Hospital. Only Jim knows Dwight's middle name (Kurt, contrary to Dwight's predictable claim that it is in fact "Danger"). But he's still keeping Dwight awake with face squirts, so it evens out. I do hope that poor plant doesn't dehydrate while they're off on this little jaunt.
During Dwight's examination by the ER doc, Michael keeps trying to steal the doctor's attention. But when the doctor asks if Michael's skin is red and swollen, Dwight gets his revenge by saying, "That's what she said," and grinning at the camera. Which just pisses Michael off more than anything else ever could. First Dwight steals all of Michael's attention and sympathy, and then he steals his stale line.

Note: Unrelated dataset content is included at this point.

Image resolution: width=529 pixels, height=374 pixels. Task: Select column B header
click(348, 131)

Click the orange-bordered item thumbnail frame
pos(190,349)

Dwight's about to be wheeled into the CAT scan room, but the radiologist won't allow us -- that is, the camera crew -- into the room with him. No metal of any kind, in fact, which Michael thinks means he can't enter, with his aluminum crutches and all. But off Dwight's pathetic look, he relents. He leans his crutches against the wall, removes his watch and body mic, and hops in after Dwight in eerie silence.
From the hospital waiting room, Jim calls Pam to give her an update. Pam listens with her ears, but she can't help noticing that Angela's head has just ducked behind the cube wall. After she hangs up, Pam grins at the camera, and then goes out of her way to tell Oscar that Dwight will be okay. Angela, of course, sits right to Oscar. Having overheard, her face subtly expresses either relief, gratitude, or satisfaction at having just gotten something unstuck from her back teeth.
Dwight's about to go into the scanner, and of course Michael tries to stick his foot on the table with Dwight. The radiologist tells him to knock it off. Let me check my list here...yes, this makes it official. You can literally not take Michael anywhere.